Cuando su prometido regresó del mar, se casaron. En su viaje a las islas orientales, el marido había aprendido con esmero el arte del tatuaje. La noche misma de la boda, y ante el asombro de su amada, puso en práctica sus habilidades: armado de agujas, tinta china y con colorantes vegetales, dibujó en el vientre de la mujer un hermoso, enigmático y afilado puñal.
La felicidad de la pareja fue intensa, y como ocurre en estos casos: breve. En el cuerpo del hombre revivió alguna extraña enfermedad contraída en las islas pantanosas del este.

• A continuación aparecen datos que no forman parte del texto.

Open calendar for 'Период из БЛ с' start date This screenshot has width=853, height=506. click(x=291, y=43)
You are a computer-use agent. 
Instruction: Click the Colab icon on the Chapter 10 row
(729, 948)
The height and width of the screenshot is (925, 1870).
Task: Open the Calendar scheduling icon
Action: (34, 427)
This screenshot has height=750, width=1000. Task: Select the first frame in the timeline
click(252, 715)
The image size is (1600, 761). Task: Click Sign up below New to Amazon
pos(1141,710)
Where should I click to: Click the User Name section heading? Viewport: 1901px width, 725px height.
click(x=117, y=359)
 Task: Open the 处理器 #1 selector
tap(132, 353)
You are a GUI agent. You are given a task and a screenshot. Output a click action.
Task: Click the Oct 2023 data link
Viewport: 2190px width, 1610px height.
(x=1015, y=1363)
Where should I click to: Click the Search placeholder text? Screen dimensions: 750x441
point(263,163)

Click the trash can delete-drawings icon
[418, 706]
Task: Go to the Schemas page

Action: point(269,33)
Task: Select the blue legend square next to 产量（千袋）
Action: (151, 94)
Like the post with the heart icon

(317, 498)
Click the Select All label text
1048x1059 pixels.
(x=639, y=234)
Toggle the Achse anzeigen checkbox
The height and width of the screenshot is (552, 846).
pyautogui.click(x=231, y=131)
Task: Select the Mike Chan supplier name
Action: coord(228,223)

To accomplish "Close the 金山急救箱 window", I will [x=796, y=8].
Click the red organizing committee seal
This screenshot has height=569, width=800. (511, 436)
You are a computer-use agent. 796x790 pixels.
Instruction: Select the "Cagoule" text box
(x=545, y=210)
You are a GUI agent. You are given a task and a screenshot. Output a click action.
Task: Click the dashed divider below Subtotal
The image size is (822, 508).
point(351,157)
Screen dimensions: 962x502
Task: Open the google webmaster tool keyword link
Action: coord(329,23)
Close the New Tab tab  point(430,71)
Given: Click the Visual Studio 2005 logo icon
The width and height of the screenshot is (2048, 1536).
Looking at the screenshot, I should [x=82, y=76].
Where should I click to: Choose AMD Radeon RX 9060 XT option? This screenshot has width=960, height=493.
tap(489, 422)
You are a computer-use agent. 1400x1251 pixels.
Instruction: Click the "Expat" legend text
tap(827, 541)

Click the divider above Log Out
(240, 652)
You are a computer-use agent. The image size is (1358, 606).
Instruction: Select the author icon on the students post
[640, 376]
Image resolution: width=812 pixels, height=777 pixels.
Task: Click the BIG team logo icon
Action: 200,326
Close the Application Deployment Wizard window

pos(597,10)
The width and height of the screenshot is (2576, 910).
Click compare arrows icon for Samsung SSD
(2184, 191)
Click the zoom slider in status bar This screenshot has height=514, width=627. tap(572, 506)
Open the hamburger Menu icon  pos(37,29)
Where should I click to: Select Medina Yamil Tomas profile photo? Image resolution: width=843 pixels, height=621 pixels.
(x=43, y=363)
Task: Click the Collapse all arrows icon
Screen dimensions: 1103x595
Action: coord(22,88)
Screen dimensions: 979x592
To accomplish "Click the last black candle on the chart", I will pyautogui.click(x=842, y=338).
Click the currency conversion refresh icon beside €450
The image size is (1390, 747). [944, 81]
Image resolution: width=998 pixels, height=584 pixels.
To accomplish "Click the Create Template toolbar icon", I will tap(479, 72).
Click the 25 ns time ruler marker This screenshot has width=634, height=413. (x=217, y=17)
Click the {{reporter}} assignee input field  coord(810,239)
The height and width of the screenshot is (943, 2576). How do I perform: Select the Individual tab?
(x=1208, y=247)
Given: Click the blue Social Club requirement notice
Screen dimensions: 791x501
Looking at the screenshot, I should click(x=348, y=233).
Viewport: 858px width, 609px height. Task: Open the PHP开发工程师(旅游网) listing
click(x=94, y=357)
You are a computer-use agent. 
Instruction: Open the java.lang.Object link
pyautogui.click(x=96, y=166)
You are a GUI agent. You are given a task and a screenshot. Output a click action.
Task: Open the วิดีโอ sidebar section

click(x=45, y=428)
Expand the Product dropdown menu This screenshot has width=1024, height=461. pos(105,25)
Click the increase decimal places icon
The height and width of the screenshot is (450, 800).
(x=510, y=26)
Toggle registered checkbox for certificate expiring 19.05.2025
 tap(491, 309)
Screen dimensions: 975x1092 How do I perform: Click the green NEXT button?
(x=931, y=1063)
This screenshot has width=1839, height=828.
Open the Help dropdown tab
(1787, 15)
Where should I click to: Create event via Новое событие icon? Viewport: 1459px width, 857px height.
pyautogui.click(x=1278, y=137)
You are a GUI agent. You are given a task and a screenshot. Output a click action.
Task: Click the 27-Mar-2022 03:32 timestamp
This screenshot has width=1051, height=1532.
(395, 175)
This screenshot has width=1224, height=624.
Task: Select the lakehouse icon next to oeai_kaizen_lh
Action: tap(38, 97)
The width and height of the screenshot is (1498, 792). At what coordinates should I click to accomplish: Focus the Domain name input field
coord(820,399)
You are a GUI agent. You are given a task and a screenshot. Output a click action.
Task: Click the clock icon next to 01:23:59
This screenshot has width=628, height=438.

Y una tarde, frene al mar, con la mirada perdida en la línea vaga del horizonte, el marino emprendió el ansiado viaje a la eternidad.
En la soledad del aposento, la mujer daba rienda suelta a su llanto y, a ratos, como si en ello encontrase algún consuelo, se acariciaba el vientre adornado por el precioso puñal.
El dolor fue intenso, y también breve. El otro, hombre de tierra firme, comenzó a rondarla. Ella, al principio, esquiva y recatada, fue cediendo terreno. Concertaron una cita. La noche convenida, ella lo aguardó desnuda en la penumbra del cuarto. Y en el fragor del combate, el amante, recio e impetuoso, se le quedó muerto encima, atravesado por el puñal.